CASBの導入を検討している組織にとって、このソリューションをより広範なサイバーセキュリティ戦略内の個別のツールとして検討することが重要です。組織は、CASBベンダーの能力を評価し、DLP、セキュリティ情報およびイベント管理 (SIEM)、ファイアウォール、セキュアWebゲートウェイなど、組織の既存のセキュリティインフラストラクチャと統合する必要があります。その他の考慮事項は次のとおりです。

特定のユースケースに関してのソリューションを検討します。クラウドセキュリティのニーズは、組織ごとに特有です。CASBベンダーを検討する際、組織はどのユースケースを優先するかを明確にする必要があります。その後、チームはこれらの問題に関連してベンダーを評価する必要があります。これにより、企業は組織の特定のニーズに合った専門知識を持つCASBベンダーを確実に選択することができます。

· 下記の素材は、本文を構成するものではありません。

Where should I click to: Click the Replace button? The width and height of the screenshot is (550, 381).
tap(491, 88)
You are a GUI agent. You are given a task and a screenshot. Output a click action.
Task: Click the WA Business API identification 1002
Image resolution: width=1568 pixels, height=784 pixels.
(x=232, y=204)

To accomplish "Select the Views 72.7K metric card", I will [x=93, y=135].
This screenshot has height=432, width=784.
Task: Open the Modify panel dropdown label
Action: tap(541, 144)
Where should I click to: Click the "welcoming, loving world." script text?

CASBベンダーの状況を評価します。メディア報道とアナリストレポートを活用して、侵害の防止とセキュリティイベントの迅速かつ効果的な修復に優れた実績を持つ組織を決定します。前述したように、組織の特定のユースケースを提供できるベンダーを明確にすることが重要です。企業が複数のユースケースを検討している場合は、ソリューション内の潜在的な制約を必ず考慮してください。

トライアルを実施します。多くのCASBベンダーは、完全な展開の前に重要なアプリを試験的に導入する機能をクライアントに提供しています。このステップは、CASBソリューションが組織の現在のクラウドインフラストラクチャと互換性があり、会社の既存のリソースでサポートできることを確認するために役立ちます。

CASBの機能の概要を把握します。トライアルおよび評価期間中に、組織は認証、承認、アラート、暗号化におけるCASBの役割も決定する必要があります。例えば、ITチームは、きめ細かなリスクベースの認証をいつ、どのように適用するか、そして、CASBがこの機能を提供するかどうかを判断する必要があります。また、CASBソリューションが既存のサービスとしてのアイデンティティ (IDaaS) ツールやシングルサインオン (SSO) ツールと統合されるかどうかも判断する必要があります。

定期的に監査を実施します。脅威の状況は急速に変化する可能性があります。契約後は、CASBベンダーの定期的な監査を実施し、組織とそのデータが適切に保護されていることを確認することが重要です。